Luxury fashion recently showed a surge in commitment to eco practises, partly fuelled by a greater consumer desire to shop eco-consciously. According to Selfridges, more than 60 per cent of its customers expressed a desire to shop sustainably. However, with fast fashion on the rise, experts argue that more needs to be done in all areas of the industry to make practises eco-friendly. 

Mccartney’s new denim technology, produced in collaboration with Italian manufacturer Candiani, could signify a change in the sustainable fashion industry.

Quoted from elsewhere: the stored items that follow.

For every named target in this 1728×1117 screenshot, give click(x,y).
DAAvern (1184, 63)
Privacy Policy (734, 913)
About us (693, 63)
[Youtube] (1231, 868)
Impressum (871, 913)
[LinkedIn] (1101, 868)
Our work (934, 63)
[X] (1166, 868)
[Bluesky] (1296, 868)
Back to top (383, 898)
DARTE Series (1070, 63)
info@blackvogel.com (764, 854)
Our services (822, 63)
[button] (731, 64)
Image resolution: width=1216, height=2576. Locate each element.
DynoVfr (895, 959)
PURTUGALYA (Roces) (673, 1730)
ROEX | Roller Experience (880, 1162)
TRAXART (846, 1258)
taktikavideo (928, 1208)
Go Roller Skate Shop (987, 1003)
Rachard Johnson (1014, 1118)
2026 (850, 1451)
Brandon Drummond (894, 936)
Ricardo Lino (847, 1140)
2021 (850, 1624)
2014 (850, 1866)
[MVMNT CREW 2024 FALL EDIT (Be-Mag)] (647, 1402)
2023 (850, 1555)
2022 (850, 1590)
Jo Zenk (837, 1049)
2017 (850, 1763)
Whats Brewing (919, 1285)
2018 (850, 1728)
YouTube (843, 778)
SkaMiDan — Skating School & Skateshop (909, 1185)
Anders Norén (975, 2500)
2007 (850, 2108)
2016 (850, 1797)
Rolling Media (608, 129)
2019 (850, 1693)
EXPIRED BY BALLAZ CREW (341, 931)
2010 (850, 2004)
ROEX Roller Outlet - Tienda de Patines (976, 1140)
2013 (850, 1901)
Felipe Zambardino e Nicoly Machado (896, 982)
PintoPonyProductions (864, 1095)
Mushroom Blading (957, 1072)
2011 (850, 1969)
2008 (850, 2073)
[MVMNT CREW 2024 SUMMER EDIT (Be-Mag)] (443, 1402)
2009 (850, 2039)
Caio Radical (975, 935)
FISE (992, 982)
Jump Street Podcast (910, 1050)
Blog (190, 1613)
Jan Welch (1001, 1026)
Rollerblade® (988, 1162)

The technology is produced in a safe, toxic-free environment, using organic cotton wrapped around a natural rubber core and is fully biodegradable without compromising on elasticity. 

Photo courtesy of Aurora Rose / WWD / REX

Creative director of New York based Trend Union, Philip Fimmano, expressed high hopes for the technology and praised the denim industry at large for questioning itself and trying to innovate. 

“I think that this new technology is really a game changer as fair as realigning what the industry can do as a whole,” he said.  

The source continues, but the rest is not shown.